* **ACTIVITY**:
Where the string "magnifier" occurs in a line of the entries below, copy that line.

Data records
★ ★ ★ ★
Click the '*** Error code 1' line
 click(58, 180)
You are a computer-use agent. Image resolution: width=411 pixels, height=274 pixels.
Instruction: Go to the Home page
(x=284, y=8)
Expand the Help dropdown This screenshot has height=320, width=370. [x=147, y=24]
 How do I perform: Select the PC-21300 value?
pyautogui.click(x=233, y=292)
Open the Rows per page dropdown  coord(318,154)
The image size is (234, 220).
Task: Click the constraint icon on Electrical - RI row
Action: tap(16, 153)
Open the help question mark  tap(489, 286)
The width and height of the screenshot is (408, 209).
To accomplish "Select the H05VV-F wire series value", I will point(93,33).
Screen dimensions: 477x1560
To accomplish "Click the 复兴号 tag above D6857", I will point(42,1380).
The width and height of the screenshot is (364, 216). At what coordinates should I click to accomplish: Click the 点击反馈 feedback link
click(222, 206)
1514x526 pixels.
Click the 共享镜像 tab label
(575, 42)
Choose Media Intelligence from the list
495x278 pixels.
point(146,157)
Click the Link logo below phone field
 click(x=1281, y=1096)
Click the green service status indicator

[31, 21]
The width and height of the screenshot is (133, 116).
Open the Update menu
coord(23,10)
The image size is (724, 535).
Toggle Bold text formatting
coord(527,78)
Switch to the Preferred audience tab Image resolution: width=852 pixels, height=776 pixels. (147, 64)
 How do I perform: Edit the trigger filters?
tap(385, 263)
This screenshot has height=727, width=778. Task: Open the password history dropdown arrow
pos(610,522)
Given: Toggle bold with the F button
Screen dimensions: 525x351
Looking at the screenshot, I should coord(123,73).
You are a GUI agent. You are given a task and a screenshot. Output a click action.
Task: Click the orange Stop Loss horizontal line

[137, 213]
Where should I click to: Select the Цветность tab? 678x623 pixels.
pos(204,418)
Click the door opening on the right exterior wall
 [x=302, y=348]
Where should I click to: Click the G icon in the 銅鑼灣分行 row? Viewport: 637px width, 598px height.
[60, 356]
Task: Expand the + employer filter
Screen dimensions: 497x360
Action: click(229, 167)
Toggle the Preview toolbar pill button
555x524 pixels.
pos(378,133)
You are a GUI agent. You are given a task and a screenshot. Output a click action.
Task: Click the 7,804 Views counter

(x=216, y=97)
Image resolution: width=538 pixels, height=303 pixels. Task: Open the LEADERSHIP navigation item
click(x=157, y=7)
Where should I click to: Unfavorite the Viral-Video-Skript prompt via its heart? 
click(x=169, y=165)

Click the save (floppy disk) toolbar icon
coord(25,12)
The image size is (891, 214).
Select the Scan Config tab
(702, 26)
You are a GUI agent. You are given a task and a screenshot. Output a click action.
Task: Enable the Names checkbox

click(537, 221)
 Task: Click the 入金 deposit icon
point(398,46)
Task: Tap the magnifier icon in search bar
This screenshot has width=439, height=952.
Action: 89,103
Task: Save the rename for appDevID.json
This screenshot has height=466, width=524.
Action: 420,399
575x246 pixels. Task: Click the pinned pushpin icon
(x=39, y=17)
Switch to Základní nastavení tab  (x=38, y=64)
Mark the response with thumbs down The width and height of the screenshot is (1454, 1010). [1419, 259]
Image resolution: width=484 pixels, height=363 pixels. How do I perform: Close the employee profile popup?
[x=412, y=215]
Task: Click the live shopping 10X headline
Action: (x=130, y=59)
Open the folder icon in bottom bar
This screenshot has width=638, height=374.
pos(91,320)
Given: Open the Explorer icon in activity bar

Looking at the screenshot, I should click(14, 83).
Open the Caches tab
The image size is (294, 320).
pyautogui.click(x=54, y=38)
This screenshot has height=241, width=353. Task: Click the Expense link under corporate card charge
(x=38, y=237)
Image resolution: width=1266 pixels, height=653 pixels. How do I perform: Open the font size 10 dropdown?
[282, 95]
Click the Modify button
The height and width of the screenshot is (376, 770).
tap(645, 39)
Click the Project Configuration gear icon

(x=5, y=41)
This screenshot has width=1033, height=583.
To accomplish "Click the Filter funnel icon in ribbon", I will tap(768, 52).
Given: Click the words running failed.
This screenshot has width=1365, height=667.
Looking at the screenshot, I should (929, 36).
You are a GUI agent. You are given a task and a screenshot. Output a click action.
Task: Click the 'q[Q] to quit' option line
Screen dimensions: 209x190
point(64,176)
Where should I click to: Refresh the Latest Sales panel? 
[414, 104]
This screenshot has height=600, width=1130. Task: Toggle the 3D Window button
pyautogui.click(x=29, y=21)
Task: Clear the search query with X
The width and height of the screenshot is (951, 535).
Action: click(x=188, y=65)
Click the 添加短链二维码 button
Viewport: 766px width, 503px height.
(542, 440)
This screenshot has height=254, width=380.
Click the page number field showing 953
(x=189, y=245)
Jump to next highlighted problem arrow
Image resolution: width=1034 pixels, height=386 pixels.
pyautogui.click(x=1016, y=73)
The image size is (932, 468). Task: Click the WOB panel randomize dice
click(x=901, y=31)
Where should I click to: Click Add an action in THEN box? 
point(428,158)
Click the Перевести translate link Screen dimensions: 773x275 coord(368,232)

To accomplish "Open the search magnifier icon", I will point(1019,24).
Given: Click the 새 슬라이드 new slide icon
★ ★ ★ ★
* **SOLUTION FOR THIS TASK**:
Task: Tap the magnifier icon in search bar
To accomplish "Open the search magnifier icon", I will point(1019,24).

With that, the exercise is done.